Passage shown |
######
Fiebich made her original impact on defense: in June and July, she had the second-best defensive rating among WNBA players with at least 20 minutes to her name, behind only future Finals foe Napheesa Collier. Fledgling hints of her offensive impact were likewise present, as she was shooting over 41 percent from three and keeping pace with almost every rookie in a packed class of first-years ... at least beyond those named Caitlin Clark.
Fiebich stuck around in the starting five when Betnijah Laney-Hamilton required medical leave and maintained that substitute duty despite enduring a lower-body ailment of her own during the Olympic run. In nine consecutive starts between mid-July and the end of August, the offensive emergence began to leave an impact, as she was drilling over 57 percent of her three-point tries while keeping up the defensive pestering: once again among the 20-minute women, Fiebich posted an 89.2 defensive rating ... second to only Liberty teammate Kayla Thornton.
For her efforts, Fiebich was the runner-up in the race for top sixth woman behind Tiffany Hayes of Las Vegas and was also on the league's All-Rookie Team. She resumed her role as the first New Yorker off the bench when Laney-Hamilton returned but she was thrust back into the starting lineup over a healthy Vandersloot when playoff time arrived. Fiebich remained stationed there for the entire Finals trek and hit some memorable daggers all while continuing to clamp down on the league's finest.
Finest Hour
The faith in Fiebich in the form of a somewhat shocking promotion — called upon to step in over one of the greatest, if not the greatest, facilitator at any age in WNBA history — was immediately vindicated in her maiden playoff voyage against the Atlanta Dream.
Previewing what was to come on the metropolitan title trek, Fiebich scored 21 points, most of it earned on a perfect 4-of-4 shooting effort from three-point range. She became the first New Yorker to earned a double decade in her postseason debut and set a record for most three-pointers in a perfect debut. True to form, Fiebich never lost track of her defense, as she also had two steals while keeping Atlanta's backcourt threats in check en route to an 83-69 triumph.
They Said It
"Honestly, not really, because I'm so proud of the team, each and everyone. It's not easy to to be in the roles we had, and everybody accepted their role to the fullest, and that's just something really special ... Just everybody accepting their role makes the impossible really special.-Fiebich on if she's proud of the records she set in the postseason
"She has a lot of great confidence but I think that comes from playing international basketball, being on bigger and larger scenes. She's very poised, (goes) straight into her shot. They were looking for her and once you see the ball go in, you just get great confidence and I think this team, the Liberty, has given her great confidence in her role regardless if she's starting or coming off the bench. That's what you want in a player at this time of the year."-Liberty legend Tina Charles on Fiebich
What's Next
Young, potential-packed, and proven, Fiebich no doubt stands as one of the most covetable projects in the modern WNBA. The Liberty, however, more than likely aren't letting go.
######
Material supplied |
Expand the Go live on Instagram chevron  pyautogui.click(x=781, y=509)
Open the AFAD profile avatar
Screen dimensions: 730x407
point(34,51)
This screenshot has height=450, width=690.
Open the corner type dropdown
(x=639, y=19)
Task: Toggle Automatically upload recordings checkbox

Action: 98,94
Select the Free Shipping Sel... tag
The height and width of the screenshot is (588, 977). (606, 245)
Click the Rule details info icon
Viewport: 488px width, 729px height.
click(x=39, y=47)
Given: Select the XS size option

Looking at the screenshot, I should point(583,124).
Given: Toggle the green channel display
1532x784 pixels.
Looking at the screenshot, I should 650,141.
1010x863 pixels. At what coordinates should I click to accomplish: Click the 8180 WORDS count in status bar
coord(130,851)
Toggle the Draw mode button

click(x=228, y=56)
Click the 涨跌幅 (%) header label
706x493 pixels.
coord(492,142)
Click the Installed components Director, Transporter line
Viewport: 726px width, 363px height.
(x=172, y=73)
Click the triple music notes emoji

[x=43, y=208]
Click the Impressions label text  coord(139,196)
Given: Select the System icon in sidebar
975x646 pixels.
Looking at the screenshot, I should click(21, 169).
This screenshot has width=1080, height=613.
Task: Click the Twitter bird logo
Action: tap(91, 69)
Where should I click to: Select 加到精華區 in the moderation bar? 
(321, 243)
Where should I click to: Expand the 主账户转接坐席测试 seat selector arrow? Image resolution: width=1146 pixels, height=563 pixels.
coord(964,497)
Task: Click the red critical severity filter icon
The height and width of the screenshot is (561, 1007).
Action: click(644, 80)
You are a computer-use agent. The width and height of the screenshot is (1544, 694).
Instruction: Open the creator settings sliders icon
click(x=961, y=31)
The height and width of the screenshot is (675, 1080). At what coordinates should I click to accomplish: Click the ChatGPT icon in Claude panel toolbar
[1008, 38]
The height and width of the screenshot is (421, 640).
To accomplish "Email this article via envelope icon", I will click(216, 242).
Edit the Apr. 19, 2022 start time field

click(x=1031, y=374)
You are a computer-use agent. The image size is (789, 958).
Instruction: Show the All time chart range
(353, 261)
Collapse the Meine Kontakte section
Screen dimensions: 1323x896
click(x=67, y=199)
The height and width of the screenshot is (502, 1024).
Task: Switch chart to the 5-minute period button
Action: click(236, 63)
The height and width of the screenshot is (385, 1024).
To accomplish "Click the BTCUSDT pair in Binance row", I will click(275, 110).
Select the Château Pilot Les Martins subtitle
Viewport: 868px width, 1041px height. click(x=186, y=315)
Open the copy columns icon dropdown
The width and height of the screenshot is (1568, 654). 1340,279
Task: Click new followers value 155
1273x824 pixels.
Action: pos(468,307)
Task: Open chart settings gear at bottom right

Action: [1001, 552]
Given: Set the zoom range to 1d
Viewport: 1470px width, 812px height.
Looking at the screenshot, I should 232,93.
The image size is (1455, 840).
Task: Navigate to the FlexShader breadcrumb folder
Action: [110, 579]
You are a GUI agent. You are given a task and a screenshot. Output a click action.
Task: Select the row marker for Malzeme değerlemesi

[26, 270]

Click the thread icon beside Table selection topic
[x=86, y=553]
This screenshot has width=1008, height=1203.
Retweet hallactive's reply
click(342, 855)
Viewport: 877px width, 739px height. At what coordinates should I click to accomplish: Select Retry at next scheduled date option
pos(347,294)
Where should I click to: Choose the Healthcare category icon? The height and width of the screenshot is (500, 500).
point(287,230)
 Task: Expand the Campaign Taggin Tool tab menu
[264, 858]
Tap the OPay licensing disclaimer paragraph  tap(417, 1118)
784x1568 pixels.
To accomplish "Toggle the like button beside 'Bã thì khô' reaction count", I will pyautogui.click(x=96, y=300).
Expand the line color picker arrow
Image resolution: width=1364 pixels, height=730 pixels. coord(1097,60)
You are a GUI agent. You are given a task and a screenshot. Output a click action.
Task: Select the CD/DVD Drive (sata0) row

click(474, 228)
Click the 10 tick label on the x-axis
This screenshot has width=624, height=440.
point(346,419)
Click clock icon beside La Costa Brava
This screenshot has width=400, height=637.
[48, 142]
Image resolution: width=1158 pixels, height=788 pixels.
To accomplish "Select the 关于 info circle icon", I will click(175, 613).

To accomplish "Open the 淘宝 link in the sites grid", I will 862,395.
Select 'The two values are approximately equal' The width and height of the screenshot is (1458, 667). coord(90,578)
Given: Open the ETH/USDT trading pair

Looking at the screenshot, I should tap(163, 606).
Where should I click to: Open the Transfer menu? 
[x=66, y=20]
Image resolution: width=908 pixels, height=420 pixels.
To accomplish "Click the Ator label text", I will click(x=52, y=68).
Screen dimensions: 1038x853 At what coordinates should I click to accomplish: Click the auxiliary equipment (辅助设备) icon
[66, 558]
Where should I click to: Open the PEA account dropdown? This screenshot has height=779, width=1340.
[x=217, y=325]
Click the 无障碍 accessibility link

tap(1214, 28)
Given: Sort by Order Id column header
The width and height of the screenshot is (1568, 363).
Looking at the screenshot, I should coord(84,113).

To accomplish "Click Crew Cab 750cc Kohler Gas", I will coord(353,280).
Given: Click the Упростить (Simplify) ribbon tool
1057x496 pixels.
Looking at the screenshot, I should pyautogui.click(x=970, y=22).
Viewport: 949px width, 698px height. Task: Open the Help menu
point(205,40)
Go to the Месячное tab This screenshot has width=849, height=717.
######
The task |
Update the Fiebich profile by writing out its part starting at "Finest Hour" and ending at "an 83-69 triumph.", with "maiden" changed to "first".

Response to the exercise |
Finest Hour
The faith in Fiebich in the form of a somewhat shocking promotion — called upon to step in over one of the greatest, if not the greatest, facilitator at any age in WNBA history — was immediately vindicated in her first playoff voyage against the Atlanta Dream.
Previewing what was to come on the metropolitan title trek, Fiebich scored 21 points, most of it earned on a perfect 4-of-4 shooting effort from three-point range. She became the first New Yorker to earned a double decade in her postseason debut and set a record for most three-pointers in a perfect debut. True to form, Fiebich never lost track of her defense, as she also had two steals while keeping Atlanta's backcourt threats in check en route to an 83-69 triumph.